**Problems**
#1 From the notes on programming paradigms, extract the stretch from "1. Data Parallel" through "immutable data." verbatim.
#2 According to the notes on programming paradigms, what does execution depend on in data flow programming?

Disadvantages of OOP:
• Can be complex, use more memory, and slower for small programs.
1. Data Parallel Programming
Definition:
• A type of parallel programming where the same operation is performed
simultaneously on multiple data elements.
Key Points:
• Focuses on data, not tasks.
• Each processor works on a portion of the data.
• Common in scientific computing, image processing, and simulations.
Example:
• Adding two arrays element by element in parallel.
2. Functional Programming
Definition:
• A programming style where programs are constructed using pure functions and
immutable data.
• Functions do not change state or have side effects.
Key Points:
• Emphasizes declarative style (what to do, not how).
• Functions can be passed as arguments, returned from other functions.
• Examples: Haskell, Scala, parts of Python, JavaScript.
3. Data Flow Programming
Definition: A programming paradigm where the program is represented as a graph of data
flowing between operations.
• Execution depends on availability of input data, not the order of instructions.
Key Points:
• Good for parallelism and reactive systems.
• Each node performs an operation and sends output to other nodes.

**Given information**
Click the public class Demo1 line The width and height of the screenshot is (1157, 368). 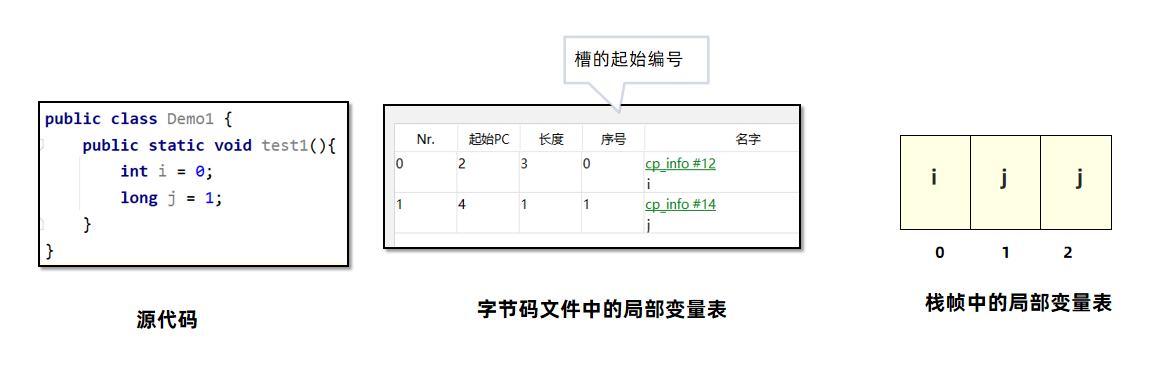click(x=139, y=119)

--

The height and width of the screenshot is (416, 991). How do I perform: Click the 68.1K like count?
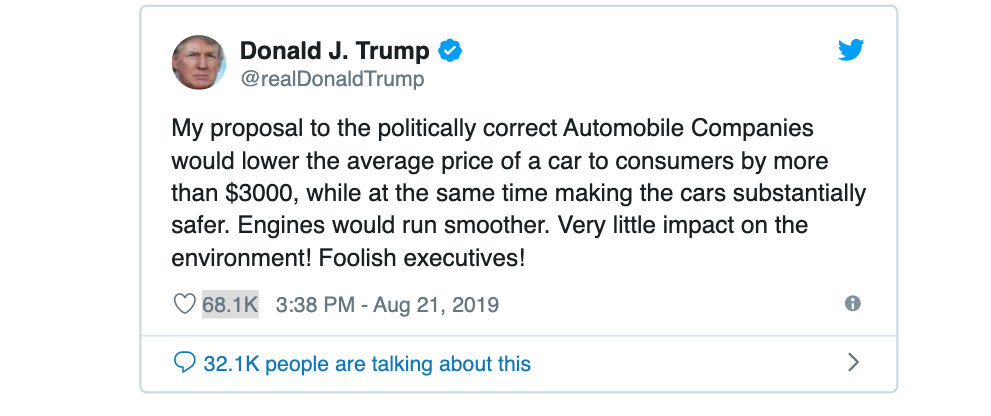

--

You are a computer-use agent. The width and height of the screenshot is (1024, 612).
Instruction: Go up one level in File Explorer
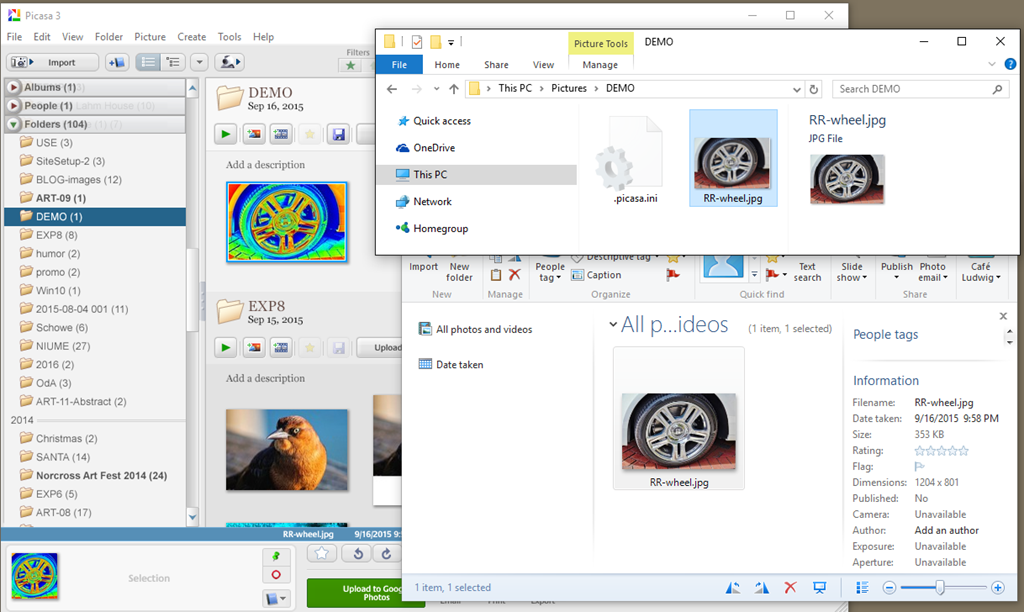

**Answers for the exercise**
#1
1. Data Parallel Programming
Definition:
• A type of parallel programming where the same operation is performed
simultaneously on multiple data elements.
Key Points:
• Focuses on data, not tasks.
• Each processor works on a portion of the data.
• Common in scientific computing, image processing, and simulations.
Example:
• Adding two arrays element by element in parallel.
2. Functional Programming
Definition:
• A programming style where programs are constructed using pure functions and
immutable data.

#2 Execution depends on the availability of input data, not the order of instructions.